Goal 1: Quote everything from "I’ve seen that" down to "and we’re golden." in the discussion of Meta and the Fediverse.
Goal 2: In the discussion of Meta and the Fediverse, what amount of money per day does one commenter suggest users could give to support their instance?
Goal 3: Extend the discussion of Meta and the Fediverse past its final sentence.

They can already do this by bringing content from Mastodon to Meta platforms via links and screen grabs, this only speeds up the process.
Personally, I love that they’re not federating day one. Because I don’t want any instances I use to federate with them, I don’t want to be connected to a Meta platform unless I deliberately go to a Meta platform to use it.
To expedite the process, Mastodon instances should just defederate from them entirely. Don’t let them access that data through ActivityPub. They can build their own platform on the Fediverse and we can have our network of smaller connected instances.
Them doing this does not affect our communities unless we let it. Defederate from them and we can go on our merry way and they can have their own ad laden instance that’s not connected.
Everyone, relax. Continue building your communities here and ignore Meta in their unconnected instances.
I’ve seen that article and no, we still don’t need to be worried. Just defederate and that’s all. As evidenced by the final paragraph:
Fediverse can only win by keeping its ground, by speaking about freedom, morals, ethics, values. By starting open, non-commercial and non-spied discussions. By acknowledging that the goal is not to win. Not to embrace. The goal is to stay a tool. A tool dedicated to offer a place of freedom for connected human beings. Something that no commercial entity will ever offer.
Just keep using it as the community building tool it is, defederate and protect those communities and we’re golden.
One important key lesson that everyone misses is funding … we have to normalize paying a bit of money through donations or subscriptions to those people that maintain instances and those people who maintain, update and build the software … if we all just keep tell ourselves that we all just keep our heads down, lock the door and don’t bother to pay anyone to keep the door locked … the same problems of the past will always emerge … Owners, developers, programmers, instance maintainers just running out of money and enthusiasm because they have the shoulder the financial costs while everyone ignores them and takes everything for granted.
If we all just keep expecting volunteers to keep everything running for us for free … eventually we will run out of willing volunteers as the community grows and the costs add up over time as instances grow more popular
SUPPORT YOUR INSTANCE … whatever platform it is and whatever amount of money you can give … even if it means we just give a dollar a day, across hundreds or thousands of user, it will protect your instance owner, and ensure that the people running your instance never run into a situation where they have to decide on either ending their work … or selling everything they have to make a bit of money back.
Couldn’t agree more! I think that message might deserve it’s own post but you did a great little write up here on the importance of supporting your instance!

Source data:
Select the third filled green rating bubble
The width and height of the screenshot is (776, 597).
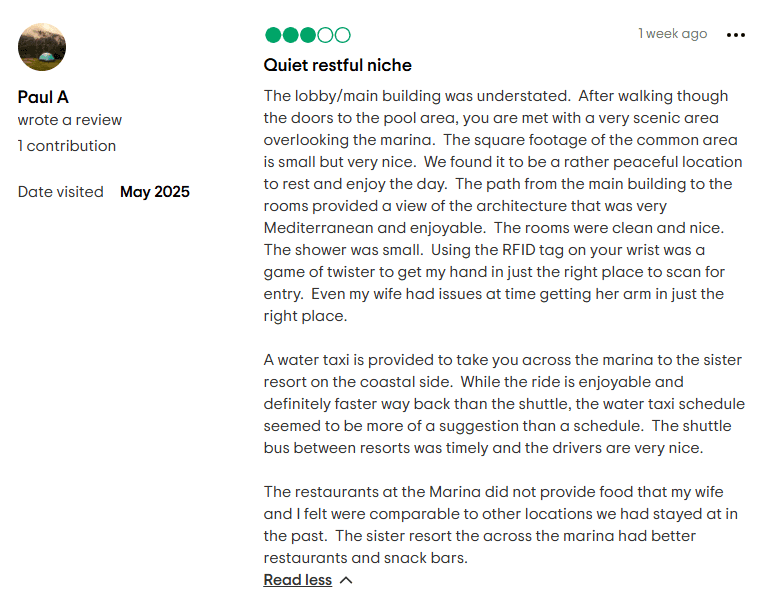[x=308, y=35]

Written response 1:
I’ve seen that article and no, we still don’t need to be worried. Just defederate and that’s all. As evidenced by the final paragraph:
Fediverse can only win by keeping its ground, by speaking about freedom, morals, ethics, values. By starting open, non-commercial and non-spied discussions. By acknowledging that the goal is not to win. Not to embrace. The goal is to stay a tool. A tool dedicated to offer a place of freedom for connected human beings. Something that no commercial entity will ever offer.
Just keep using it as the community building tool it is, defederate and protect those communities and we’re golden.

Written response 2: A dollar a day.

Written response 3:
The microblogging corner of the fediverse definitely needs a bit of restructuring to make it robust against something like this. A lot of people are on larger servers that are openly inviting Meta, even excited about their arrival, and believe very strongly that the space should be completely open.
They actively speak of people not wanting to federate with everyone as trying to “destroy” the Fediverse by making people who are totally married to a non-distributed service model fear or detest the space. There are many people on their websites who think they want something like this to happen, so that “everyone” will be here, and it’ll be just like on Twitter (or something). But I don’t think they’re actually going to like it once the space is flooded with people who are jacked up on psychological manipulation and who don’t even know the rest of space exists.
The people who come to the Fediverse and stay all end up saying the same thing: “It feels like what X used to feel like”. And X used to feel that way because corporate interests weren’t pushing their anger and aggravation buttons every 15 seconds, nor that of everyone they interacted with. But the space will be dominated by people getting poked and prodded for profit, and things will turn sour.
And they might not even ever recognize why it happened, because they believe they want this.
This might all be true, but personally I don’t care about Twitter or any alternative version of “microblogging”. That’s not the kind of content or engagement that I am looking for.
If Mastodon and other instances like it throughout the Fediverse are taking the majority of Meta’s attention, even better. Let them be the army at the Black Gate distracting the Eye from two little hobbits approaching Mt Doom. Totally fine with me!
That is very shortsighted. Just because “its twitter and microblogging” doesn’t mean it doesn’t affect someone on lemmy that doesn’t have it - people from mastodon can still read and reply to your comments there. Furthermore you yourself are on kbin that has an even larger integration with mastodon and other microblogging platforms, magazines themselves can be configured with specific tags so you get automatic engagement from other parts of the fediverse that aren’t on either lemmy or kbin.
And this is just ignoring the simple basic truth that it still affects other people that you are interacting with. Just because you don’t care doesn’t mean others don’t care, and if they leave, or want federation, or switch platforms, it affects your feed too.
The issue is that the fediverse is not going to present a unified front at this rate, it is already split over whether to defederate meta or not. We don’t know whether the administrators of largest instances that joined the NDA talks with meta are going to defederate too.
I agree there’s no reason to panic, but that doesn’t mean that nothing should be done. The anti-meta-federation act or however it is called is a good step to get the community on board, as well as sharing articles like these and informing people about what is coming.
Some of the largest server admins are actively excited about Meta showing up, so yeah, we shouldn’t expect them to defederate. I wouldn’t expect them to federated even after it becomes clear that it was a bad idea. I think you’ll see those particular instances close, or be handed off to new admins, of even be sold before you’ll see them defederate, because people don’t like to eat crow.
It’s not even that, just change your perspective so whatever Meta is doing or not doing is irrelevant. They can’t “win” if we are on a different field playing the same sport with different players and our own equipment. Even if they have better equipment and 40,000 fans to our 1,500 that doesn’t mean our thing isn’t happening and meeting our needs.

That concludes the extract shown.